I am not so much interested in this article about how to resolve the current immigration debate as I am in getting out there that the NATIONS matter to God.  God has decisive control over the affairs of the human race.  The king’s heart is in the hand of the LORD (Proverbs 21:1); a man may plot his way, but the LORD determines his steps (Proverbs 16:9); the plans of man are many, but the purpose of the LORD will stand (Proverbs 19:21).  God works out everything after the counsel of His own will (Ephesians 1:11).  Jesus is the only one able to open the scroll of the destiny of the world (Revelation 5:5).  This means that the nations that He Himself ordained are in His hands.  The Apostle Paul spoke of the glory of God in creating and controlling the nations this way, “The God who made the world and everything in it, being Lord of heaven and earth, does not live in temples made by man, 25 nor is he served by human hands, as though he needed anything, since he himself gives to all mankind life and breath and everything. 26 And he made from one man every nation of mankind to live on all the face of the earth, having determined allotted periods and the boundaries of their dwelling place, 27 that they should seek God, and perhaps feel their way toward him and find him. Yet he is actually not far from each one of us, (Acts 17:24-27).  God has appointed the times and boundaries of the nations so that they will seek Him and find Him.
 
God will one day reunite the peoples of the earth and reverse the punishment of Babel, but the basis of that unity will not be the glory of the human race.  It will be the glory of the God-Man, Jesus Christ. 
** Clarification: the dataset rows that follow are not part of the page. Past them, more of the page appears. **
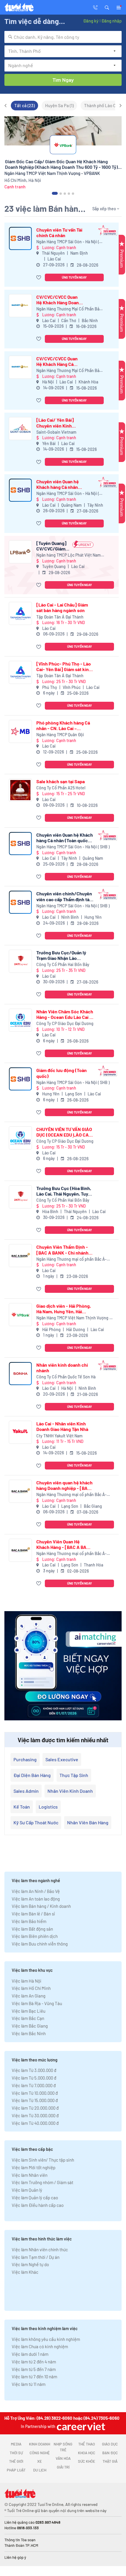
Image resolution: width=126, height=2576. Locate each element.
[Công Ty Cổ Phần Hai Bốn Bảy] (20, 961)
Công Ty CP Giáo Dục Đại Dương (64, 1023)
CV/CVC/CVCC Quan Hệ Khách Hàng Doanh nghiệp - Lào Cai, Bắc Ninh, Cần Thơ (58, 299)
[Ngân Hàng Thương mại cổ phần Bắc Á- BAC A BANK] (20, 1255)
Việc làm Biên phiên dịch (35, 1936)
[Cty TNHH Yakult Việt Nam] (20, 1432)
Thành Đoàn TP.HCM (21, 2545)
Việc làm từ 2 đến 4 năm (34, 2361)
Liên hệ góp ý (15, 2557)
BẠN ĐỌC (110, 2452)
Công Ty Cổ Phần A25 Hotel (60, 787)
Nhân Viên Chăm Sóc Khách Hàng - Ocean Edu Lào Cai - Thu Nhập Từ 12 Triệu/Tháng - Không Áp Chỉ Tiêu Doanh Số (64, 1014)
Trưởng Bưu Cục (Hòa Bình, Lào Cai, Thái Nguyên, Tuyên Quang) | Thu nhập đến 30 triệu (64, 1190)
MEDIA (16, 2444)
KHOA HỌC (86, 2452)
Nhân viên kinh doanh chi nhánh (62, 1367)
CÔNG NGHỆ (40, 2452)
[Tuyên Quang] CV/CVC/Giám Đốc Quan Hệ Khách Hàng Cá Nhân (51, 545)
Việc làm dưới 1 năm (30, 2354)
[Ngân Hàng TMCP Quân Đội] (20, 731)
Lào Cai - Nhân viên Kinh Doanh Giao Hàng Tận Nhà (62, 1426)
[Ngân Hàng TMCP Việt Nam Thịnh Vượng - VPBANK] (20, 1314)
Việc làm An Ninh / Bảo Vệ (36, 1891)
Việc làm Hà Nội (26, 1980)
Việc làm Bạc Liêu (28, 2011)
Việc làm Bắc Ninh (29, 2033)
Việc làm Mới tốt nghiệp (33, 2167)
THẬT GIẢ (110, 2461)
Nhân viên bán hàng (87, 1822)
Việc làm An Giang (28, 1995)
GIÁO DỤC (110, 2444)
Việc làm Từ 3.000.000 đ (34, 2070)
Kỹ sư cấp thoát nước (35, 1822)
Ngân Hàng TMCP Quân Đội (60, 734)
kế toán (21, 1806)
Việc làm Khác (25, 2272)
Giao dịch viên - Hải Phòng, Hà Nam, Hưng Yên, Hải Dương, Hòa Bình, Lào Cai (63, 1308)
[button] (107, 7)
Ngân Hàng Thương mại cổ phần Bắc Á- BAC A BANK (71, 1259)
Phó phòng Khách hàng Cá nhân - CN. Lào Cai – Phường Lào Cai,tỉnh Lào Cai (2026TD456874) (64, 725)
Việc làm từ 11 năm (28, 2384)
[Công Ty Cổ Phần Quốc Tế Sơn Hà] (20, 1373)
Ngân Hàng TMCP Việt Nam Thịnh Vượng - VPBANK (73, 1318)
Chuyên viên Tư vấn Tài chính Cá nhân (59, 232)
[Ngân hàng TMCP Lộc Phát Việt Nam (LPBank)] (20, 552)
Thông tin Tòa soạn (19, 2539)
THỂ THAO (86, 2444)
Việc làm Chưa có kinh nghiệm (40, 2346)
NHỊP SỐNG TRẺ (63, 2447)
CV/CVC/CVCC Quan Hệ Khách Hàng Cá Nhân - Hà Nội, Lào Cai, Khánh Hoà (59, 361)
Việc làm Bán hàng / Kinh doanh (41, 1906)
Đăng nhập (111, 20)
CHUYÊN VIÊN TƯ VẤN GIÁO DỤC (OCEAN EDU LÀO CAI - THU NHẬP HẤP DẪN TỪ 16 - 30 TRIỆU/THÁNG (64, 1131)
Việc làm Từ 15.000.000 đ (35, 2100)
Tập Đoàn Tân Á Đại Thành (60, 616)
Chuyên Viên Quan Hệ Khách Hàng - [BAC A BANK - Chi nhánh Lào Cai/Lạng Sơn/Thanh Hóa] (64, 1544)
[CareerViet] (80, 2426)
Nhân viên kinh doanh (70, 1791)
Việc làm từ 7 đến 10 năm (34, 2376)
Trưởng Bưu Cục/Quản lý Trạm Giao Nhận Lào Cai (61, 955)
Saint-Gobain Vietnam (56, 432)
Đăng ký (90, 20)
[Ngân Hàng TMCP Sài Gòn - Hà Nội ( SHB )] (20, 238)
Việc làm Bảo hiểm (29, 1921)
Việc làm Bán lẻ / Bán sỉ (33, 1913)
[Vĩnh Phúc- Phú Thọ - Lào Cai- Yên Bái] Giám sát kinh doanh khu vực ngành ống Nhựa (63, 666)
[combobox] (63, 37)
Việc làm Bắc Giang (30, 2025)
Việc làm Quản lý (27, 2190)
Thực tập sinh (73, 1775)
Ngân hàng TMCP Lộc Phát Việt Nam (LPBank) (68, 555)
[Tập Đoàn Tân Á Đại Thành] (20, 613)
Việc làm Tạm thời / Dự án (35, 2257)
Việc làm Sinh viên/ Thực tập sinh (43, 2159)
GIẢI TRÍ (63, 2467)
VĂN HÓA (63, 2458)
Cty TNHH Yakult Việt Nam (59, 1435)
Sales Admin (26, 1791)
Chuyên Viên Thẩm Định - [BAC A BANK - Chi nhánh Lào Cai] (62, 1249)
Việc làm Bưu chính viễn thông (40, 1943)
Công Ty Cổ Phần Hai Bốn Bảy (62, 964)
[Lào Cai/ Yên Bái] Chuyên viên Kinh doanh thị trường (55, 422)
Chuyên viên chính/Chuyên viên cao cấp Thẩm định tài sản (64, 896)
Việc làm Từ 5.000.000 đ (34, 2077)
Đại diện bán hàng (32, 1775)
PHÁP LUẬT (16, 2470)
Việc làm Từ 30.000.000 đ (35, 2115)
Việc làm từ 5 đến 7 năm (34, 2369)
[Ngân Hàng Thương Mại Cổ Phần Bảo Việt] (20, 305)
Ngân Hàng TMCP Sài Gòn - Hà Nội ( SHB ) (67, 242)
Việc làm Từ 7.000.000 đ (34, 2085)
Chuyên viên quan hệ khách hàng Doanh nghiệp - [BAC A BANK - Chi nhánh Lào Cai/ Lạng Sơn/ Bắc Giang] (64, 1485)
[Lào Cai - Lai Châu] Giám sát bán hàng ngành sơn (62, 607)
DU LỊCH (39, 2470)
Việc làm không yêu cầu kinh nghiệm (46, 2339)
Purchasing (25, 1759)
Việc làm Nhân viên (29, 2175)
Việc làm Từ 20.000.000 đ (35, 2108)
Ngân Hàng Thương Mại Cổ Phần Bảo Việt (69, 309)
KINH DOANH (39, 2444)
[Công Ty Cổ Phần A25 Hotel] (20, 790)
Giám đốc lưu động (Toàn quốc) (61, 1072)
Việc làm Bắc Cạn (28, 2018)
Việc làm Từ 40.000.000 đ (35, 2123)
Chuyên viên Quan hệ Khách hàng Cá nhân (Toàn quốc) (57, 484)
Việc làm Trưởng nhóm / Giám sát (42, 2182)
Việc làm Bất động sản (32, 1928)
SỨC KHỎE (86, 2461)
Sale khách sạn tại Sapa (60, 781)
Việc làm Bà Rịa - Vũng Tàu (37, 2003)
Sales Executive (61, 1759)
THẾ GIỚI (16, 2461)
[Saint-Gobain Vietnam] (20, 428)
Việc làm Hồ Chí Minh (31, 1988)
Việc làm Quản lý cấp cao (35, 2197)
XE (39, 2461)
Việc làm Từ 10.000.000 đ (35, 2093)
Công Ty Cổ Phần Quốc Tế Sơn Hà (66, 1376)
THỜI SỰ (16, 2452)
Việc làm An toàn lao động (36, 1898)
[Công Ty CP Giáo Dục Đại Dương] (20, 1020)
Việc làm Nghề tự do (30, 2264)
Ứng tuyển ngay (74, 277)
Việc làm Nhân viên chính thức (40, 2249)
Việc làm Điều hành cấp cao (38, 2205)
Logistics (48, 1806)
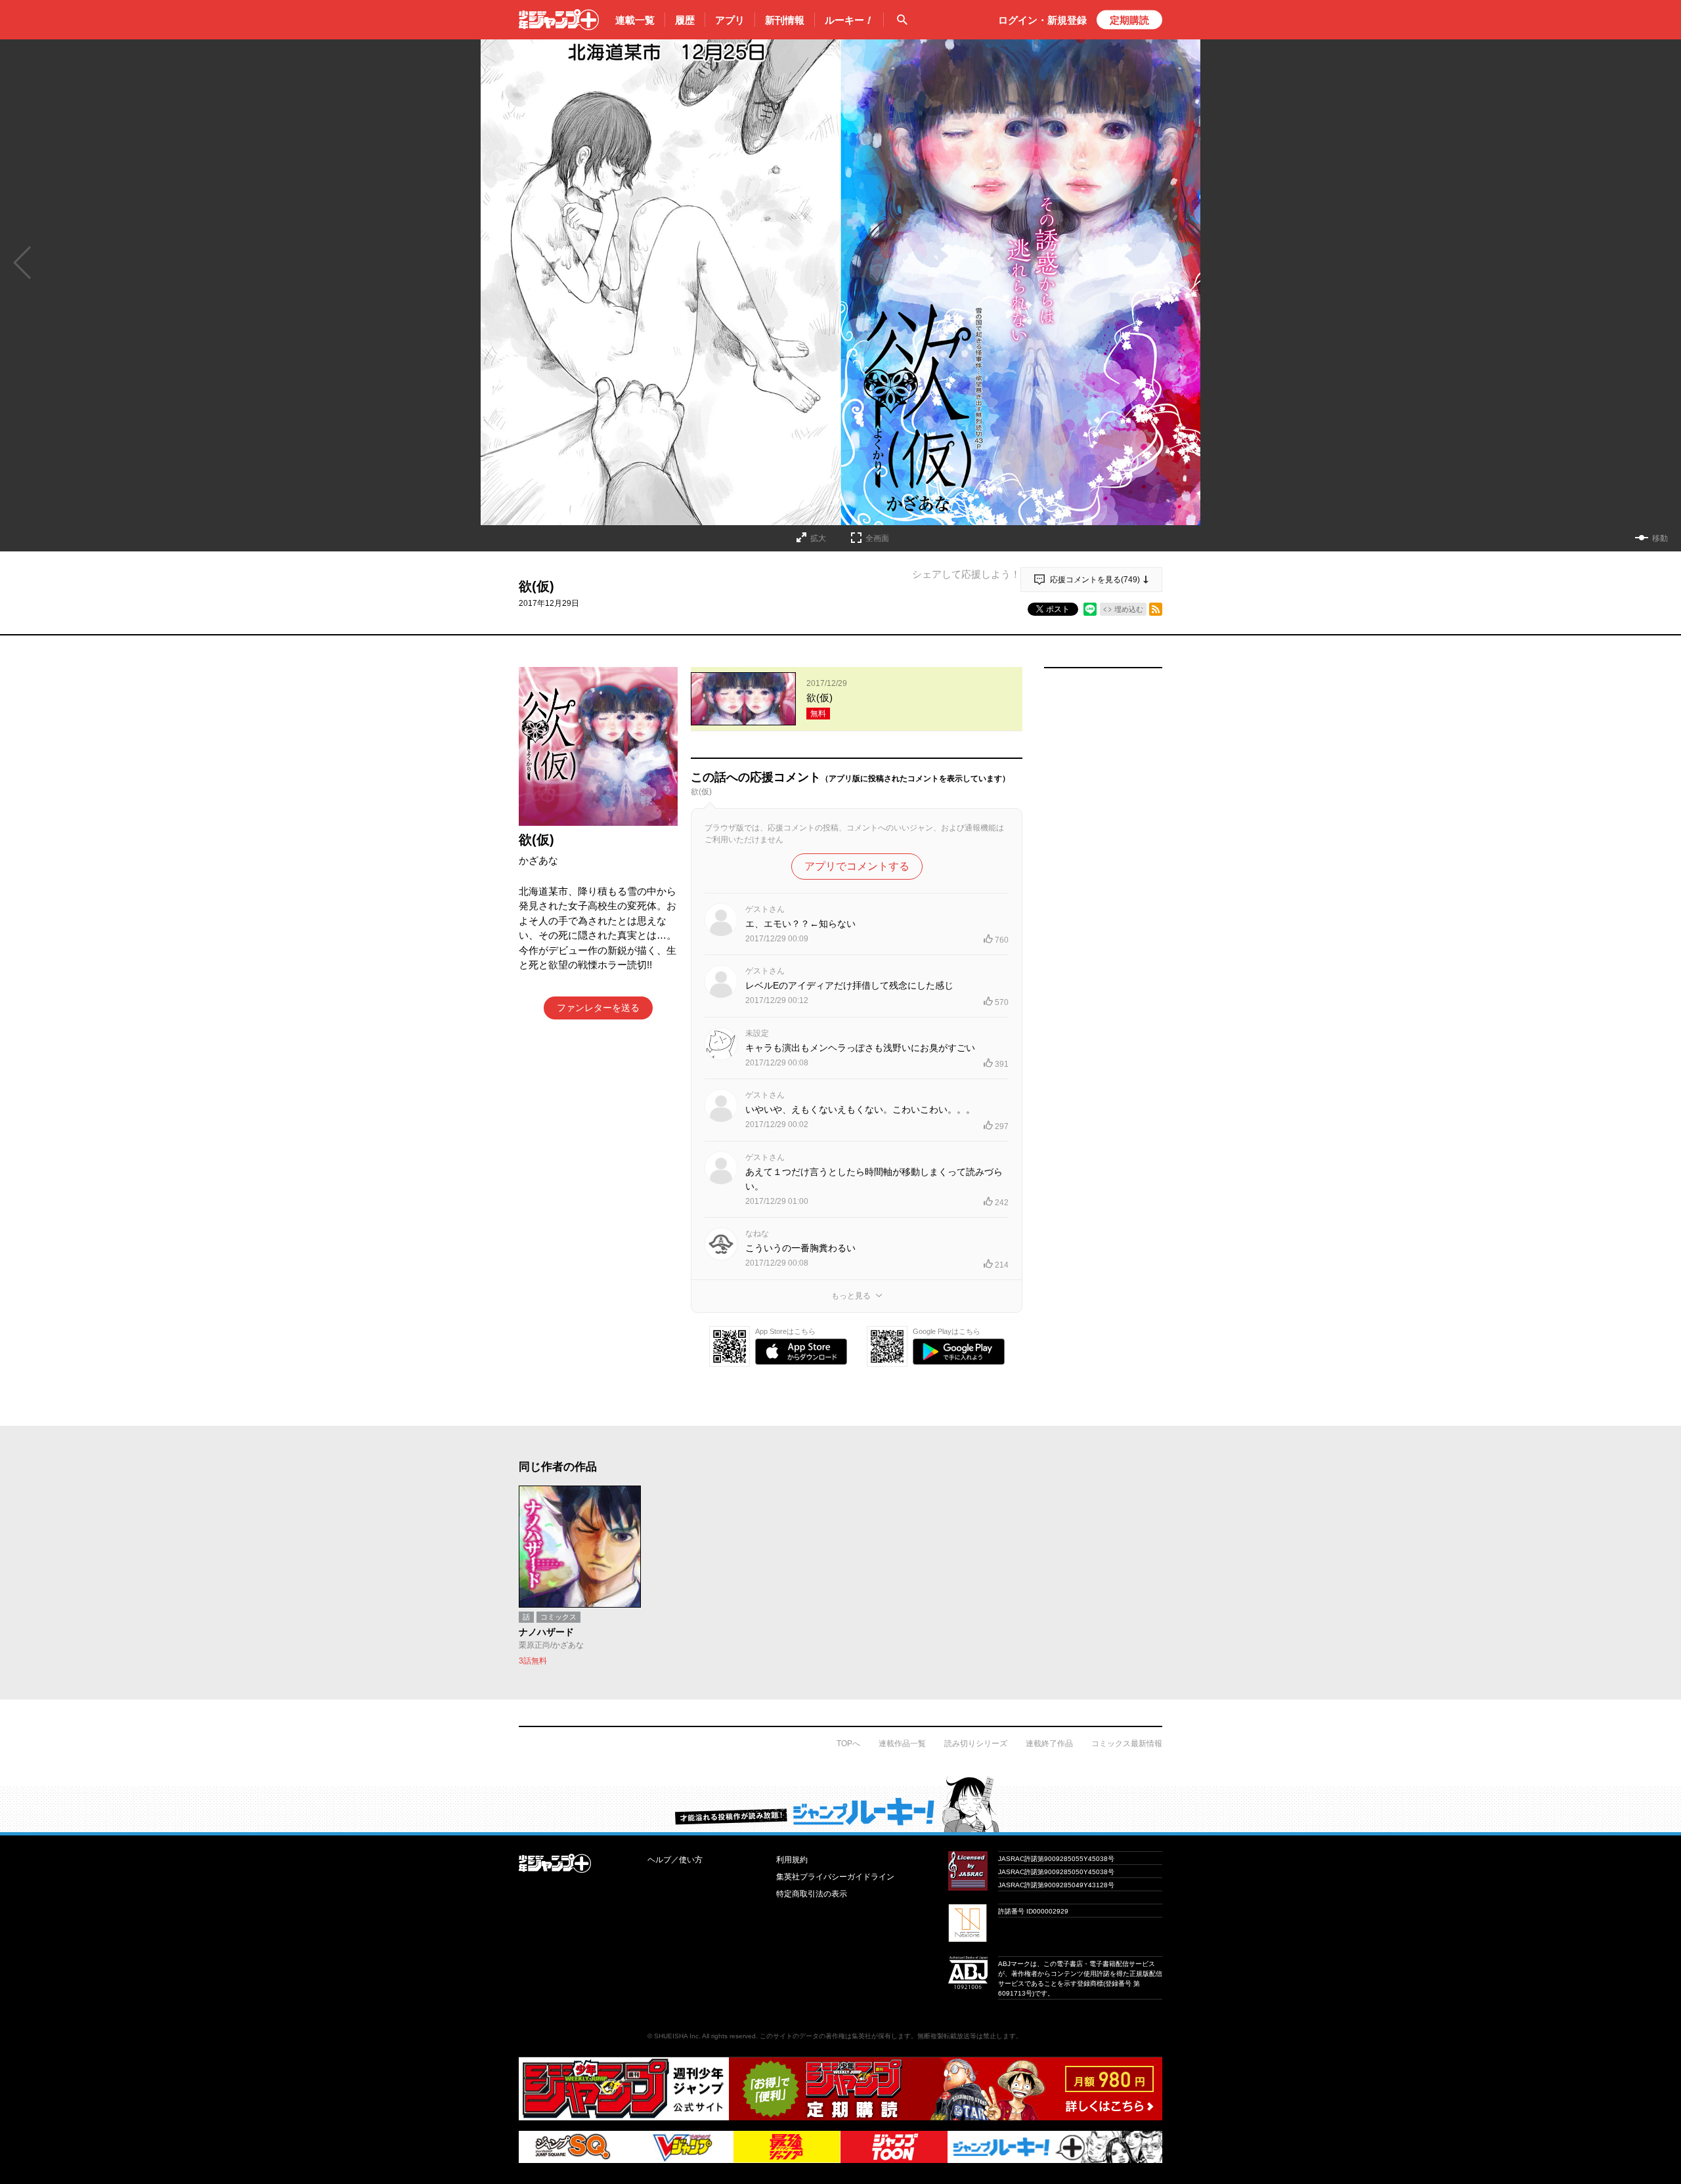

“For at that time I will change the speech of the peoples
    to a pure speech,
that all of them may call upon the name of the Lord
    and serve him with one accord.” Zephaniah 3:9
And they sang a new song, saying,
“Worthy are you to take the scroll
    and to open its seals,
for you were slain, and by your blood you ransomed people for God
    from every tribe and language and people and nation,
10 and you have made them a kingdom and priests to our God,
    and they shall reign on the earth.” Revelation 5:9-10

A day will come when the nations (as we understand them) will be no more. That day is not yet.  Let us not wish that there were no nations.  Rather, let us thank God that even the confusion of nations draws us to the real King—to God Himself.


[1] At least, He will refuse to allow a one world government without Him to happen until the Day of the Lord.  There will come a time when the Lord will defeat the combined forces of the world unified against Him. See especially Revelation 17-20.